M. Şahin a soutenu que le calendrier des débats n'était pas conforme au règlement intérieur. Affirmant que la proposition s'apparente à une amnistie par ses conséquences, M. Şahin a fait référence à l'article 87 de la Constitution et a demandé des éclaircissements sur la question de savoir si les décisions prises en commission seraient adoptées à la majorité simple ou à la majorité qualifiée.

Le député du parti IYI, M. Olgun, a quant à lui déclaré que la salle devait être changée, affirmant : « Cette réunion ne peut pas se tenir dans cette salle, changez de salle ». Le vice-président du groupe du parti IYI, Uğur Poyraz, a également réagi au fait que M. Yüksel ait remercié, dans son discours, les personnes ayant contribué au processus.

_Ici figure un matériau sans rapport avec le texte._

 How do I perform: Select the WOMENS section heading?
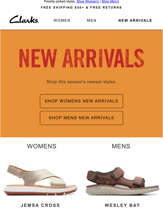click(42, 146)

Le président de la commission, M. Yüksel, a précisé que le débat sur la procédure serait ouvert après les interventions des auteurs de la proposition. Répondant aux critiques concernant la salle, M. Yüksel a déclaré que des discussions similaires avaient eu lieu lors des travaux précédents de la commission et que la capacité d'accueil de la salle de la Commission du plan et du budget était similaire. M. Yüksel a noté que la salle des cérémonies n'était pas une salle réservée aux réunions de commission et que la pratique actuelle était maintenue.

Après ces échanges, M. Yüksel a donné la parole à Abdulhamit Gül, l'un des premiers signataires de la proposition de loi.